Obecnie zamkiem opiekuje się Konsorcjum Warownia, które tworzą: Stowarzyszenie „Wieża Książęca w Siedlęcinie” oraz Stowarzyszenie Gildia Przewodników Sudeckich, dzięki czemu oba miejsca – zarówno zamek we Wleniu jak i wieżę w Siedlęcinie (o niej mowa w dalszej części tego artykułu) turyści mogą zwiedzać codziennie i to nawet – późnym popołudniem, w przeciwieństwie do słynniejszych dolnośląskich zamków jak np. Bolków czy Bolczów.

Wskazówki dla turysty:

Jak dotrzeć? Najwygodniej wjechać na Górę Zamkową do wsi Łupki, około 2 km od Wlenia i zaparkować w okolicy tabliczki "Zamek Wleń – szlak turystyczny". Nie ma tu jednak regularnego parkingu, więc trzeba być ostrożnym z parkowaniem na poboczu dość wąskiej drogi, aby nie zatarasować przejazdu m.in. sprzętu rolniczego.

Bardziej aktywnym polecam zostawić auto u podnóża Góry Zamkowej, na jednym z parkingów w miasteczku Wleń i pokonać dystans pieszo. Idąc z Rynku tzw. żółtym szlakiem turystycznym, na zamku zameldujemy się w kilkanaście minut. Jest jeszcze drugi, zielony szlak.

Bilet na zamek kosztuje odpowiednio 7 i 5 zł. Od maja do października czynny jest w godz. 11.00 - 17.00 (soboty i niedziele – w godz. 10.00 - 18.00), w ścisłym sezonie (w godz. 10.00 - 18.00 przez cały tydzień), poza sezonem (od listopada do kwietnia, godz. 11.00 - 16.00, soboty i niedziele – godz. 10.00 - 17.00). W pakiecie z zamkiem Wleń (Lenno) warto zwiedzić wieżę w Siedlęcinie (o której za chwilę). Nie tylko aby porównać oba jakże różne budynki położone w niedalekiej okolicy, ale i skorzystać z rabatu przy zakupie biletu.

Jak zwiedzać?

Wchodząc na teren zamku, w punkcie informacji kupujemy bilet i dostajemy mapkę, wedle której najlepiej poruszać się po ruinach. W sumie jest to 11 punktów. Kierując się wedle wskazówki zegara, zwiedzane zaczynamy od gotyckiego domu zabytkowego z XIV w. (pkt. 7), kierując się na tzw. cylindryczną wieżę ostatniej obrony (pkt. 8), która po rekonstrukcji, stanowi wspaniały punkt widokowy, z którego przy dobrej pogodzie możemy podziwiać pasmo Karkonoszy, a także panoramę Gór Kaczawskich i Pogórza Izerskiego.
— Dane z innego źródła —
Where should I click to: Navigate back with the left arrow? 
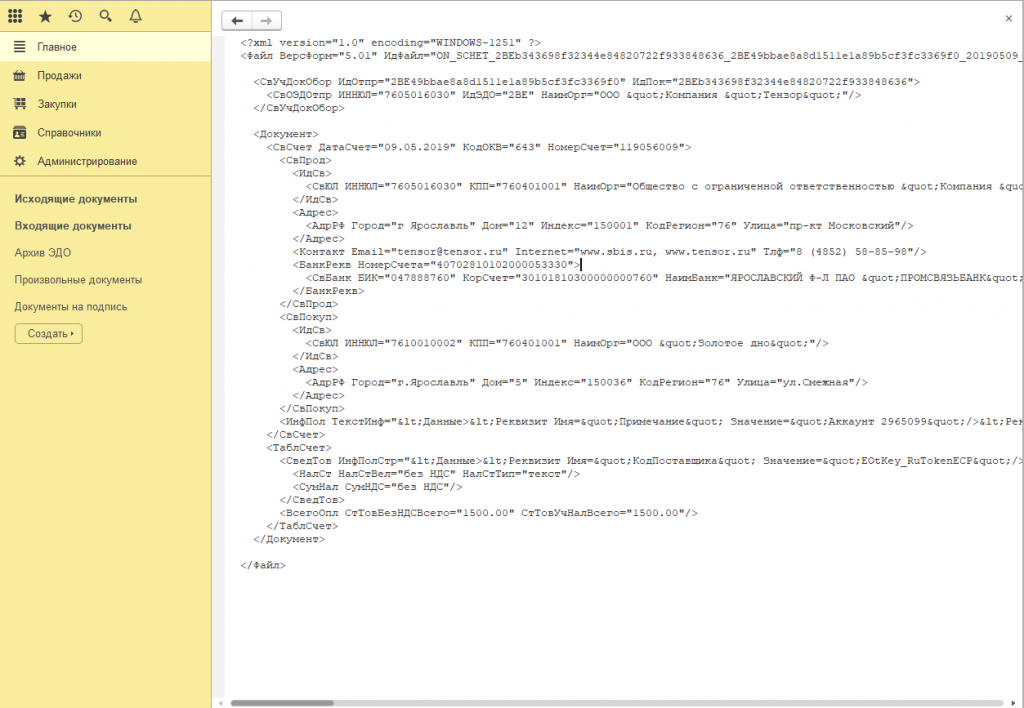point(236,20)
Widok z wieży na miasteczko Wleń.

Wieża powstała w XIV w. Na miejscu wcześniejszej, sześciobocznej wieży obronnej (pkt. 9).
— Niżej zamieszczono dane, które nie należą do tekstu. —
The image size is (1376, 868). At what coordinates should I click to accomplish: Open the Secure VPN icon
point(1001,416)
Następnie oglądamy zarys pomieszczeń kuchni (10) i szkoły tzw. kinderstube (11) a następnie kaplicy zamkowej (2), w której zapewne modliła się św. Jadwiga. Jednym z ważniejszym punktów jest tzw. dom romański (1), tuż za szczątkami kaplicy. Kolejne miejsca to budynek mieszkalny (6) i wieża mieszkalna (3) oraz budynek bramny (5, nieodstępny do zwiedzania).

Średniowieczny komiks o sir Lancelocie

Drugą perełką w Kotlinie Jeleniogórskiej, do której Was zabiorę, jest Wieża Książęca w Siedlęcinie, oddalonego od wleńskiego zamku o ok. 16 km. Pewnie zapytacie, po co zapędzać się do niepozornej wioski aż pod Jelenią Górą, aby zobaczyć jakąś wieżę – jedną z wielu na Dolnym Śląsku?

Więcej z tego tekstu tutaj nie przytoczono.